_Task to complete_
Print the lines below from the line with "Click the 500,000 axis label" to the line with "Viewport: 1568px width, 539px height." exactly, keeping both ends, and print no pictures.

Saved entries
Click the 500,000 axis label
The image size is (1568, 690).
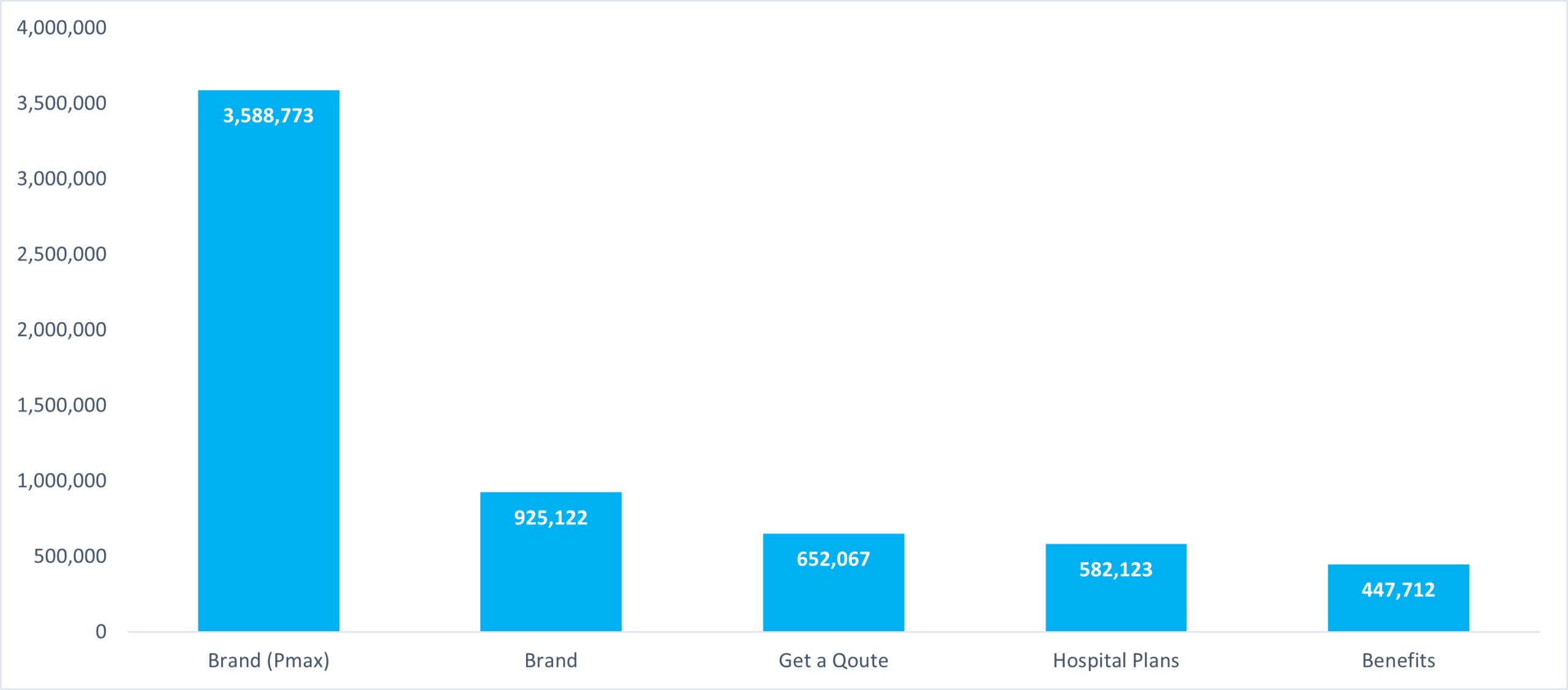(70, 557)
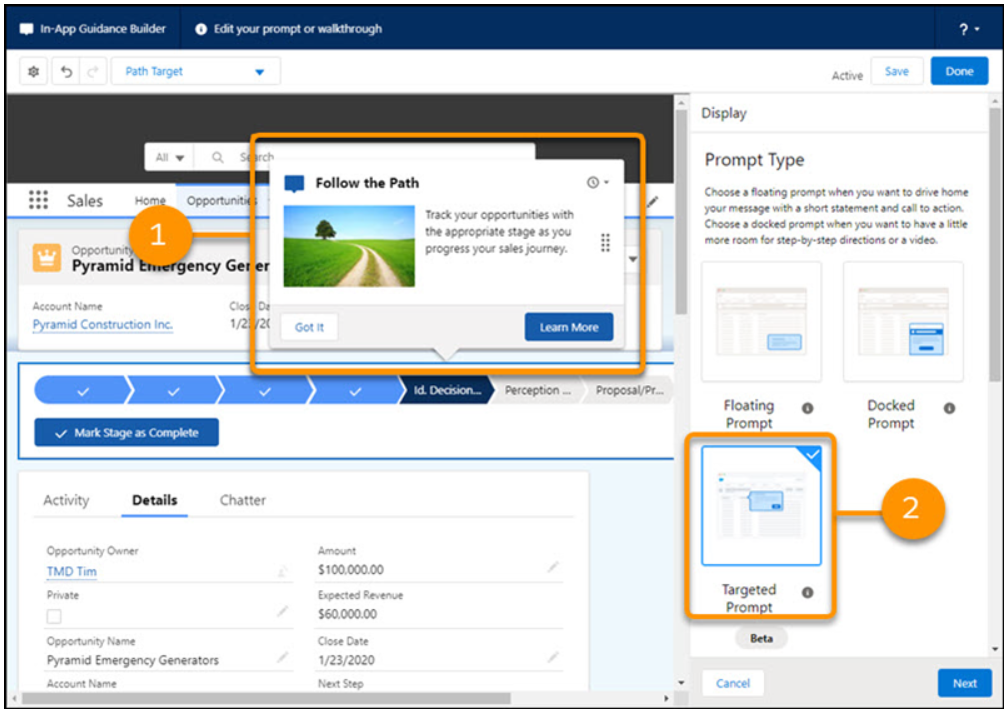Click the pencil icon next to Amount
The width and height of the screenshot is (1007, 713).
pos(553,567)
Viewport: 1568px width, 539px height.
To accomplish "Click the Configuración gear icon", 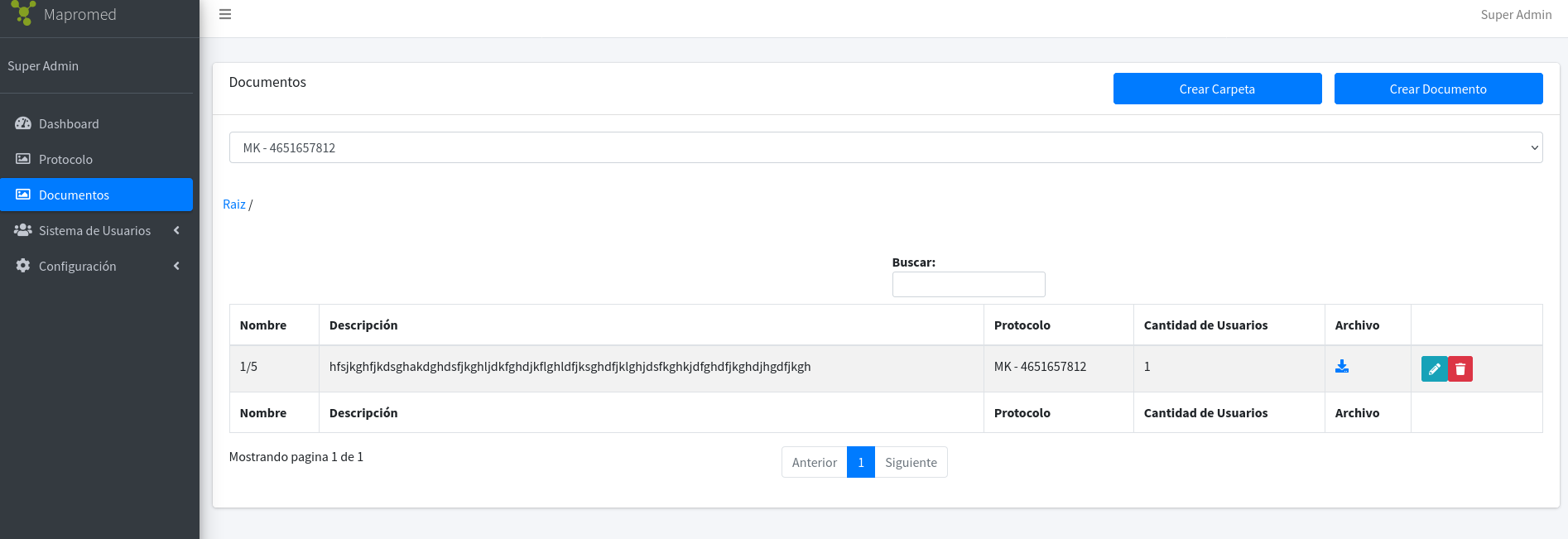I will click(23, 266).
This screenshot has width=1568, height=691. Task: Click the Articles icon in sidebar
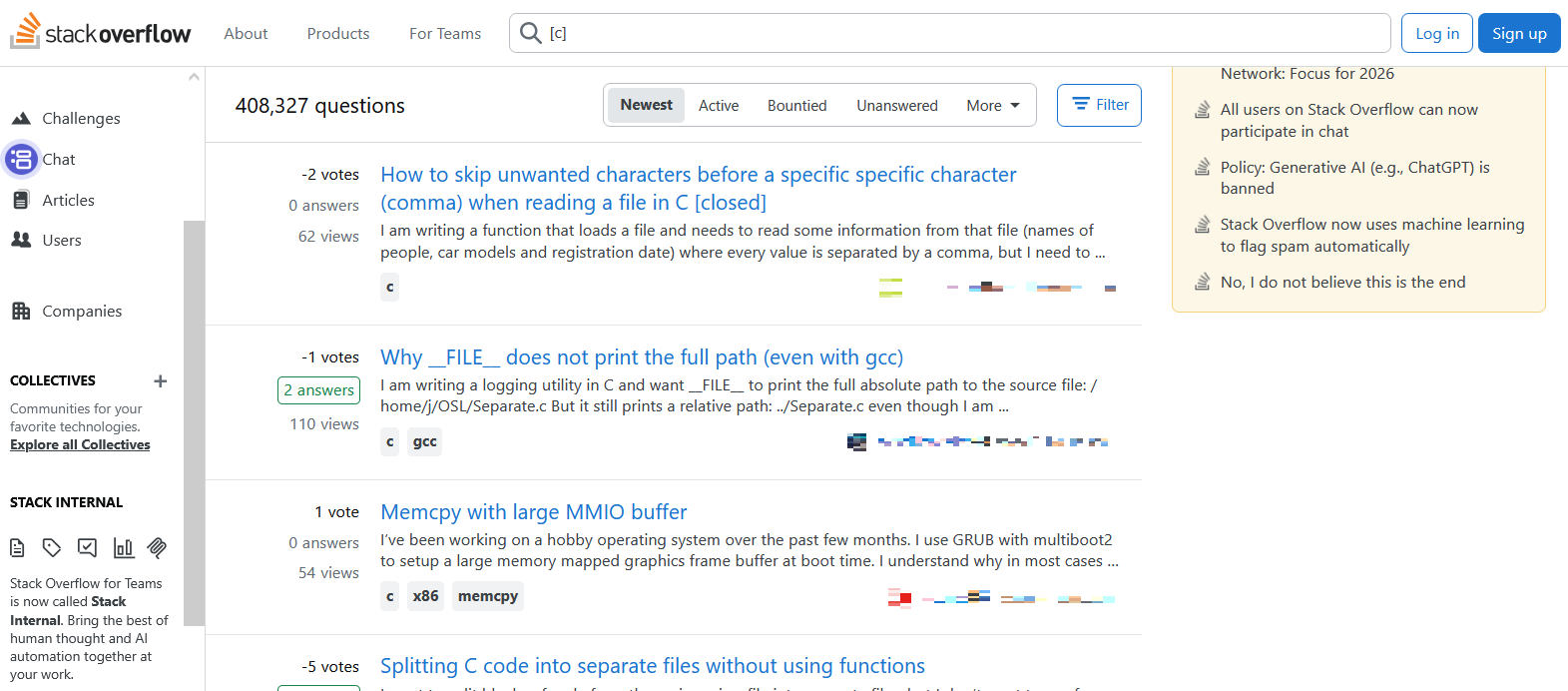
==
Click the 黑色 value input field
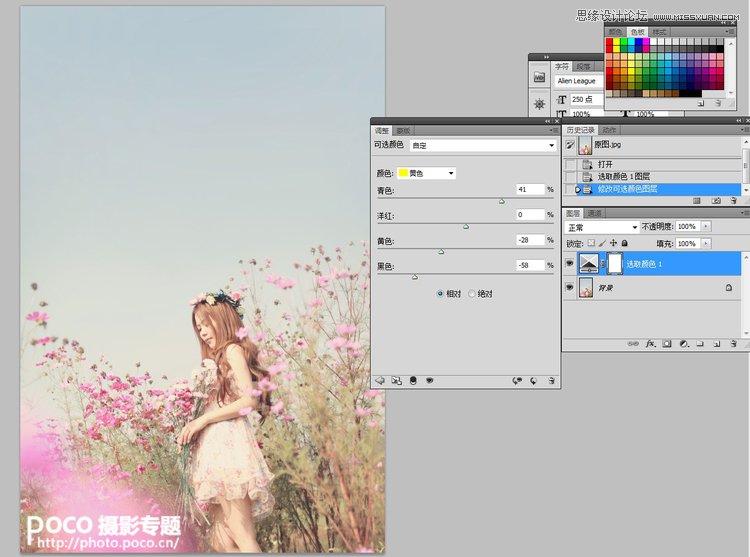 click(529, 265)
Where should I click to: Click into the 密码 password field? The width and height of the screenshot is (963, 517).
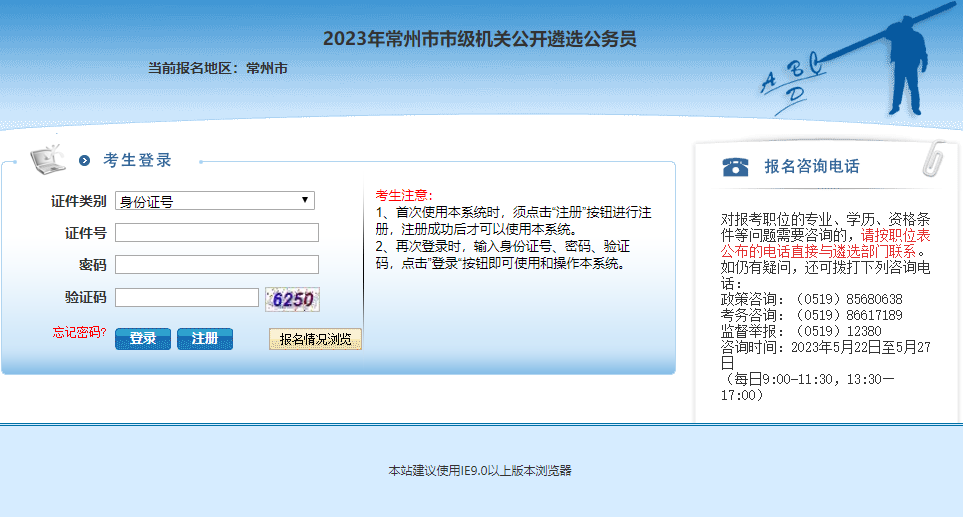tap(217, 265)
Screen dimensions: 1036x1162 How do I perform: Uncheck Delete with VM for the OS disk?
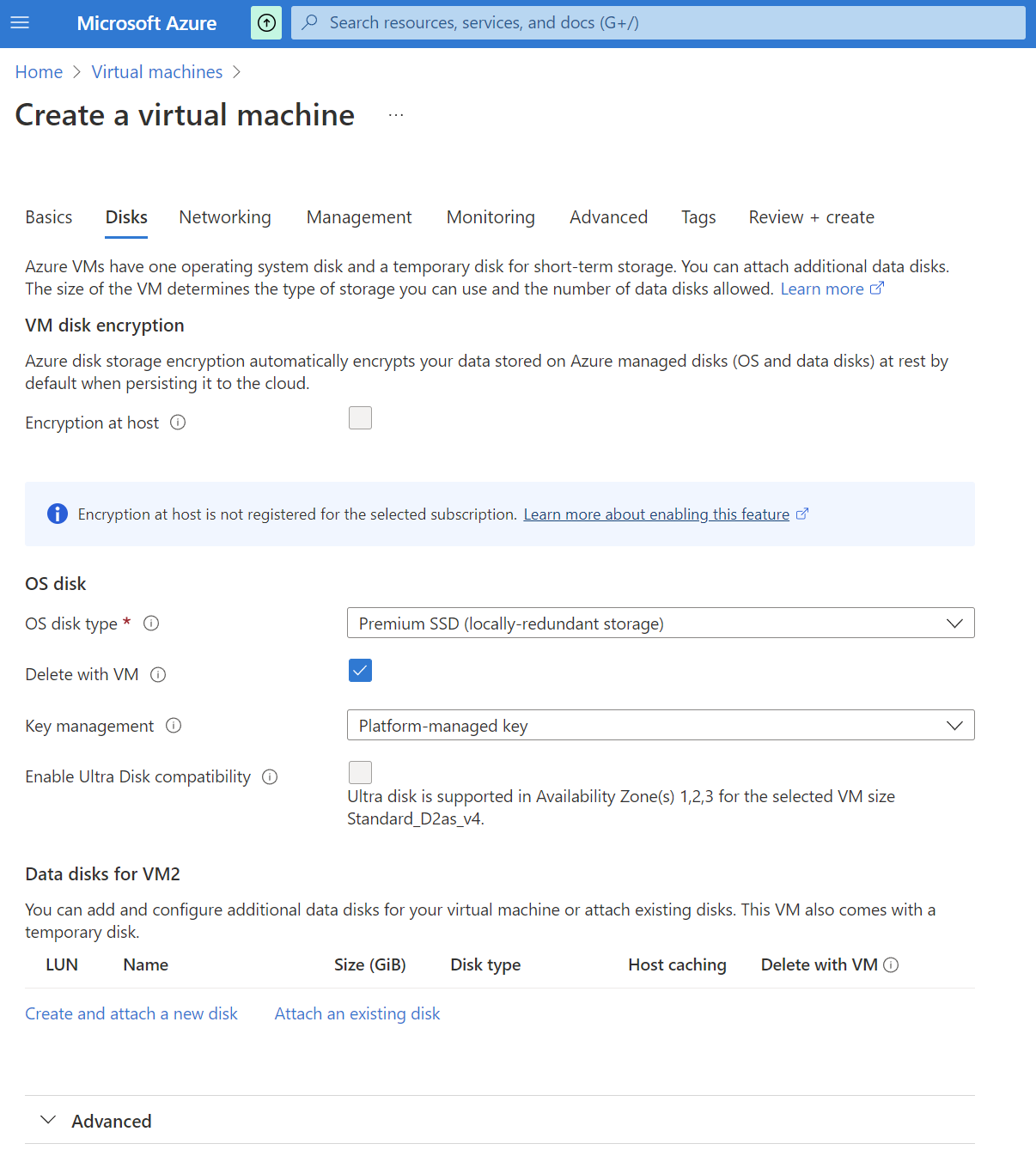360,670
--
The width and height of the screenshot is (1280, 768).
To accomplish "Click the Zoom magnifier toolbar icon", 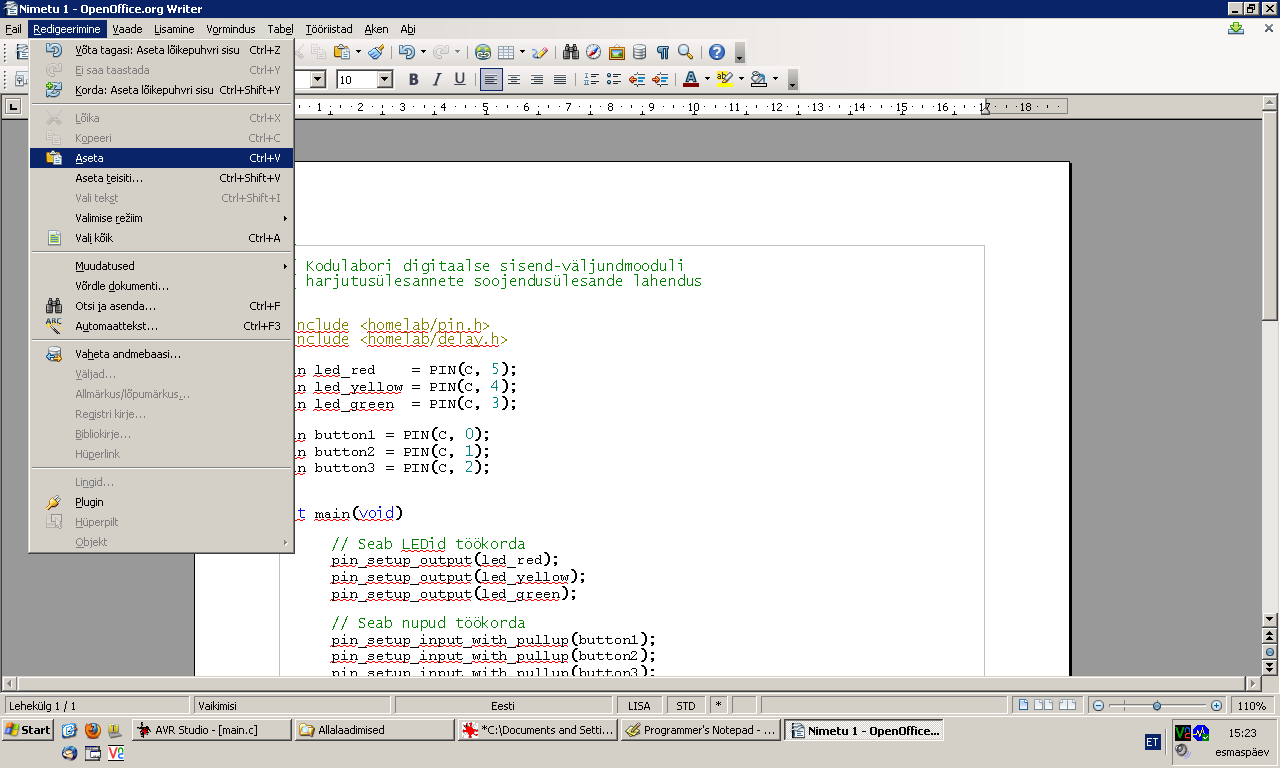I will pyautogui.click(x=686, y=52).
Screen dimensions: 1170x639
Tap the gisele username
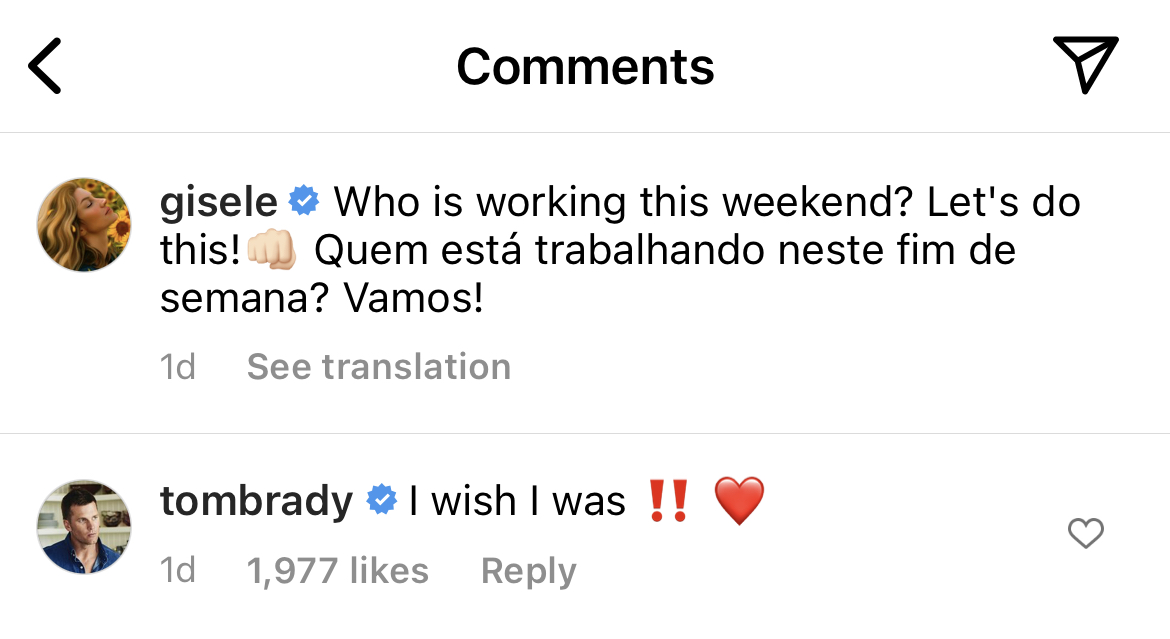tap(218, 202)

_Task solution_
Click the 500,000 axis label
The image size is (1568, 690).
(70, 557)
Click the pencil icon next to Amount
The width and height of the screenshot is (1007, 713).
pos(553,567)
Viewport: 1568px width, 539px height.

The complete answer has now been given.